So, I was playing nile, which is a map with a thin strip of land around a river surrounded by desert. You can't grow large, you have to grow long. I planted a wood around my headquarter, with all the wood economy, and as I expanded east and weest I started setting up food economies there. After a while, i see a shortage of water. i make more wells and for a while the problem is fixed. then i find again lack of water, but this time I had over 1000 buckets in storage. looking better, I saw the problem: the production area east was sending buckets to the production area west, and viceversa. while a bakery would immediately get water sent as soon as it consumed it, it would still take it 2-4 minutes to arrive, and in the meanwhile the bakery would remain inactive. all the carriers on my main highway were spending most of their time carring a bucket from flag 1 to flag 2, then taking another bucket from flag 2 and bringing it to flag 1. And I'm just glad I took great care to make a road without choke points or longer segments, or i would have had a complete traffic jam too.
THat's a problem for a human, but it is a much biggeer problem for ai. a human can make better roads that are more difficult to jam. even if there is a traffic jam, a human can figure out a solution (in my case, I just made more bakeries, accepting that they would all work at 30%). an ai, not so much. an ai may get completely stuck, with all the flags saturated of items and all carriers unable to move. So fixing this problem is also a step towards a better working ai.

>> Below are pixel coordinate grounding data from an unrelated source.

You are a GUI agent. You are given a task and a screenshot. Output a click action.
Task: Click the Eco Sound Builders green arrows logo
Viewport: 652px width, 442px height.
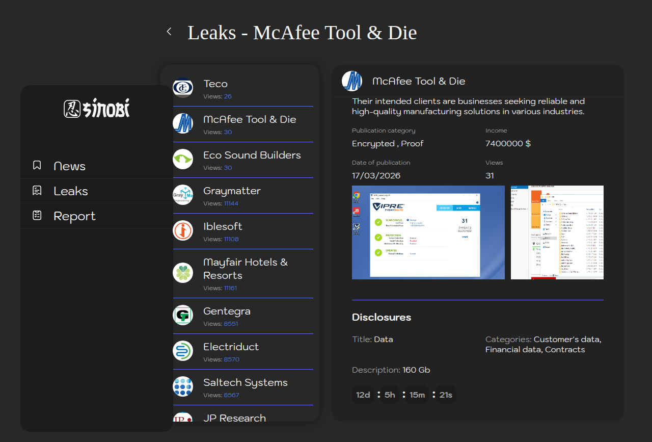click(x=183, y=159)
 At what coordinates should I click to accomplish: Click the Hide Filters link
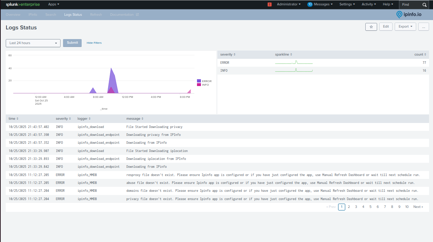coord(93,43)
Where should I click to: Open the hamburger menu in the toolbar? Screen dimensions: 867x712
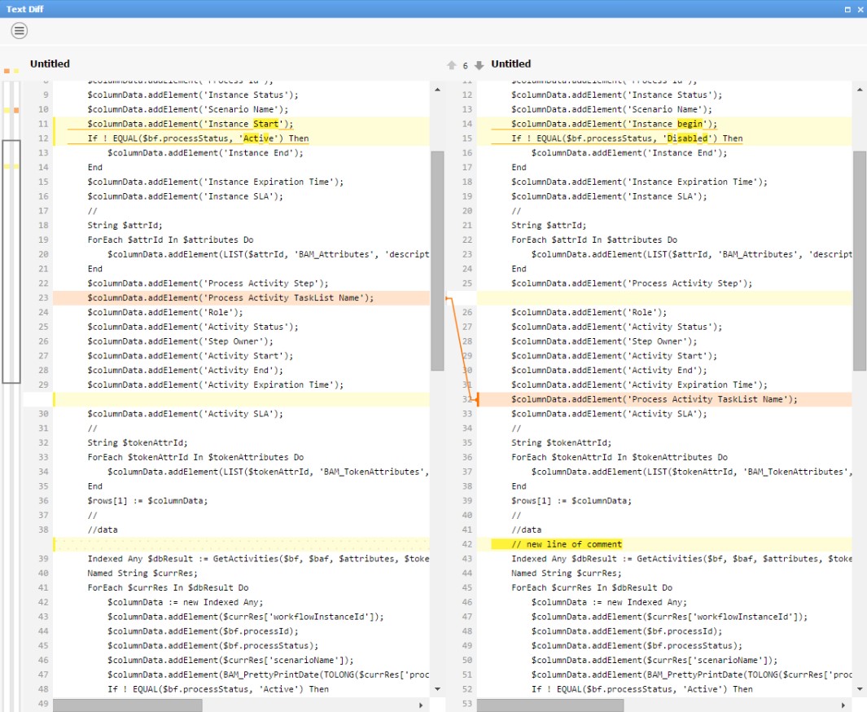tap(20, 31)
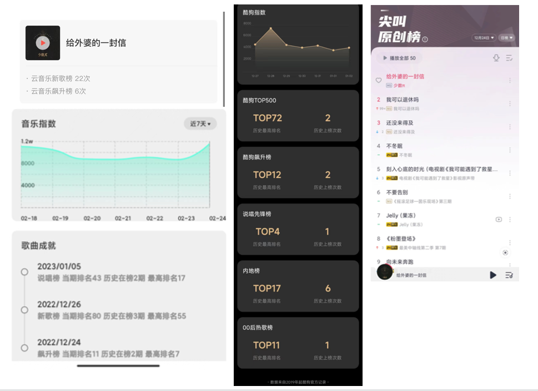Tap 播放全部 50 to play all songs
538x391 pixels.
point(401,58)
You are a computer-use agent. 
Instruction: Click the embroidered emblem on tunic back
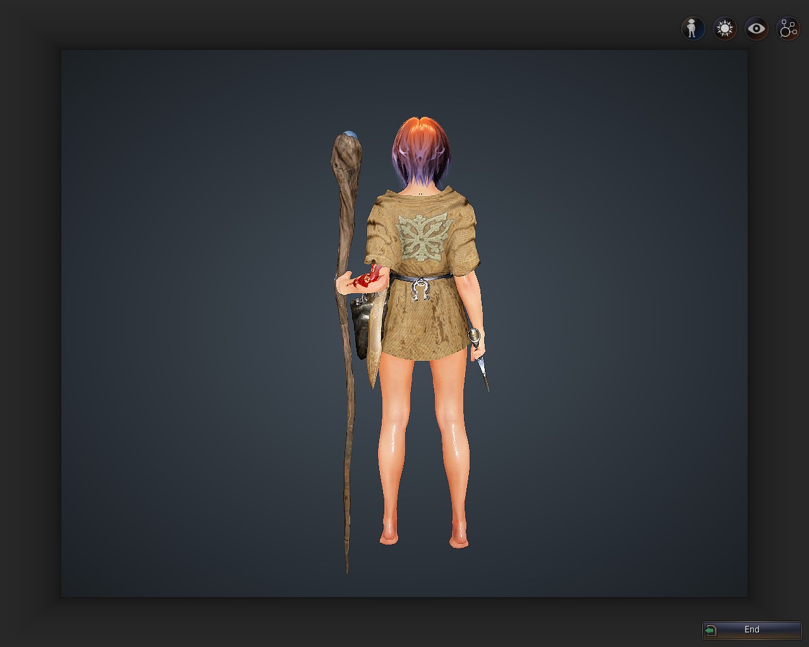pyautogui.click(x=422, y=237)
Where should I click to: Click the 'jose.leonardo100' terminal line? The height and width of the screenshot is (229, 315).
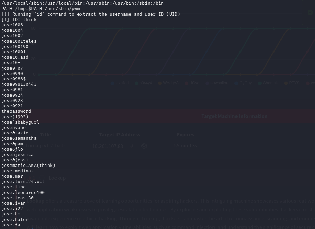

So, I got a few algoritms that should be relatively easy to implement and should fix or at least mitigate the problem. I have no programming capacity whatsoever (i took a university course in my first year that entailed 10 hours of very basic programming; now I don't even remember what the programming code name was), or I would try to write them myself.

algorithm 1: if two wares of the same type (from now on, I will call them water for simplicity) are going to two distant places, swap their destination if it would be shorter.
I would like to put it under a spoiler for the sake of an orderly post, but can't find the function

- whenever a water W1 is sent to building B1 check
__ IF there is another building B2 that consmmes water THEN check
____ IF there is another bucket of water W2 coming to B2, THEN check
______ IF ((distance W1 to B2 + distance W2 to B1) < (distance W2 to B2 + distance W1 to B1)) THEN // make it at least 3 steps shorter, so to avoid risk of loops with redirections
________ redirect W1 to B2 and W2 to B1 instead.

If there are many buildings closer to the destination and many buckets coming to them, the calculations to make the minimum distance could take a while and cause lag - especially if the game has to do it for every resource produced. To avoid that, the game could just be instructed to make a comparison with a random water bucket. it will be much less efficient that way, but still an improvement over the lack of this algorithm. I specifically conceived it so that it cannot make things any worse.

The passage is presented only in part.